Kubernetes operator for ML models that speaks GitOps
Yatai turns BentoML model packages into Kubernetes-native deployments via custom resources, so DevOps teams don't need to hand-craft containers for every model update.

What it does
Yatai is the Kubernetes deployment operator for BentoML, an ML model packaging framework. It installs into a cluster and adds three CRDs: BentoRequest, Bento, and BentoDeployment. You push a packaged model (a “Bento”) to Yatai’s registry, then apply a YAML manifest to deploy it with autoscaling, resource limits, and ingress — standard kubectl workflow, no custom CLI required for deployment.
The interesting bit
The project splits into three installable components — core Yatai, image builder, and deployment controller — which lets teams adopt only what they need.
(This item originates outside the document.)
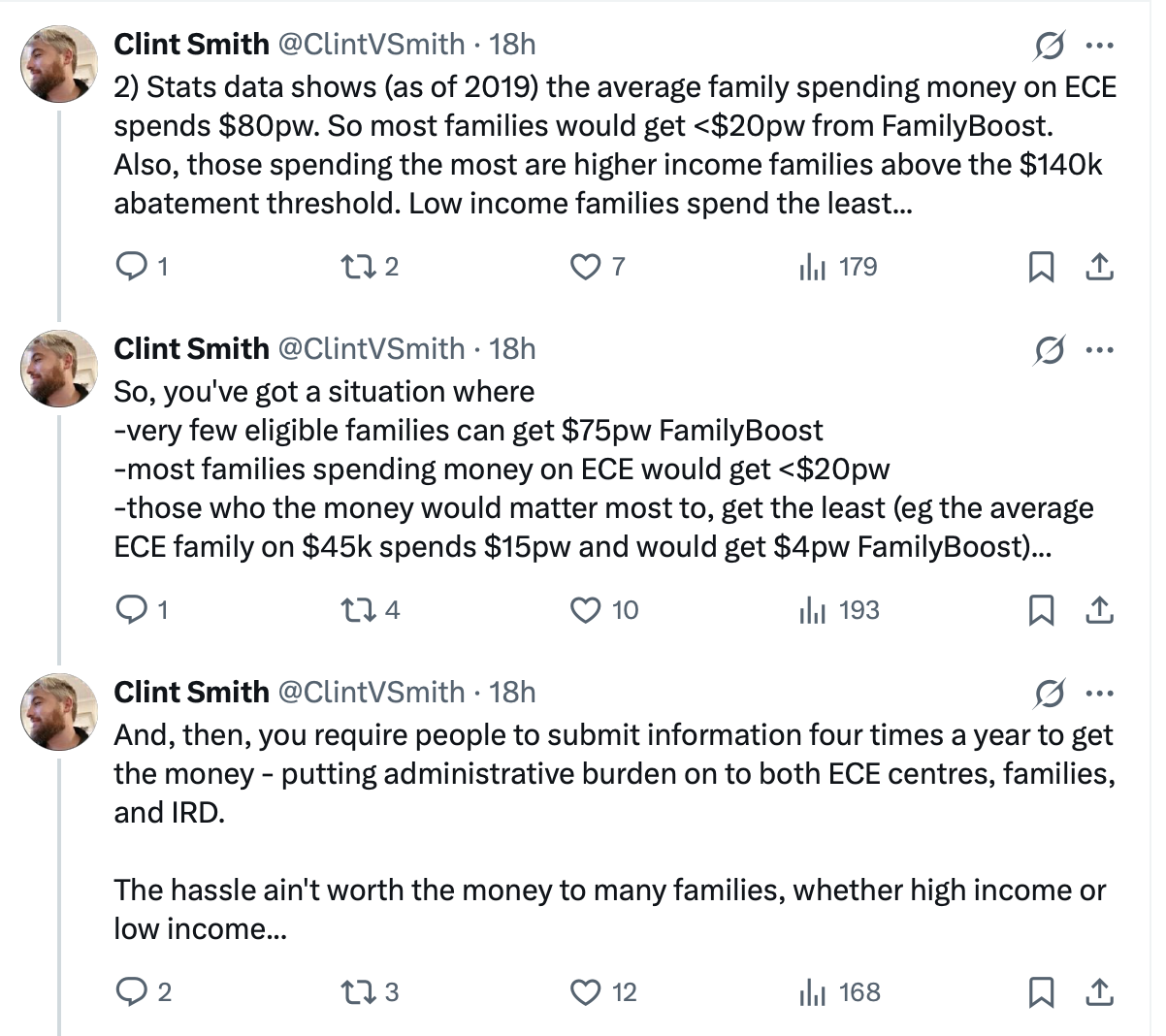The image size is (1166, 1036).
Task: Reply to the tweet about $80pw ECE spending
Action: click(130, 267)
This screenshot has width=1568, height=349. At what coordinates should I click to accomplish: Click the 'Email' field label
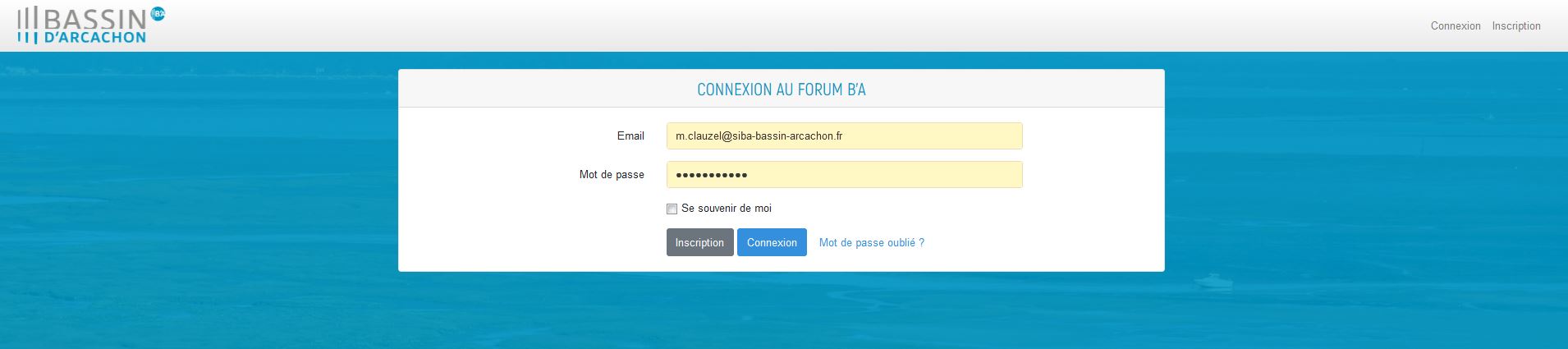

The BentoDeployment CRD is the hook: it treats an ML service like any other Kubernetes workload, meaning existing GitOps pipelines and RBAC policies apply without special-casing model deployments.
Key highlights
- CRD-native deployments: Define model services in YAML, version them in git, deploy with
kubectl apply - Per-component installation: Core registry, image builder, and deployment controller install separately via Helm/scripts
- Autoscaling and resource controls: HPA-style
minReplicas/maxReplicasplus CPU/memory limits at both deployment and runner level - Web UI + API tokens: Browser-based setup and token management for pushing Bentos from the CLI
- Elastic License 2.0: Not open source; source-available with usage restrictions
Caveats
- Under construction for BentoML 1.2: The README warns that Yatai for the current BentoML release is being rebuilt; a “Yatai 2.0 Proposal” is open for comment
- Quick-install scripts are dev-only: Production requires manual Helm installation; the one-liner scripts bundle PostgreSQL and MinIO for testing
- Three separate installs for full functionality: The quick start requires running three different bash scripts to get registry, builder, and deployment features
Verdict
Worth evaluating if you’re already using BentoML and want Kubernetes deployments without building a custom bridge. Skip if you need a fully open-source stack or aren’t committed to the BentoML packaging format — the ELv2 license and version-rewrite uncertainty add friction for new adopters.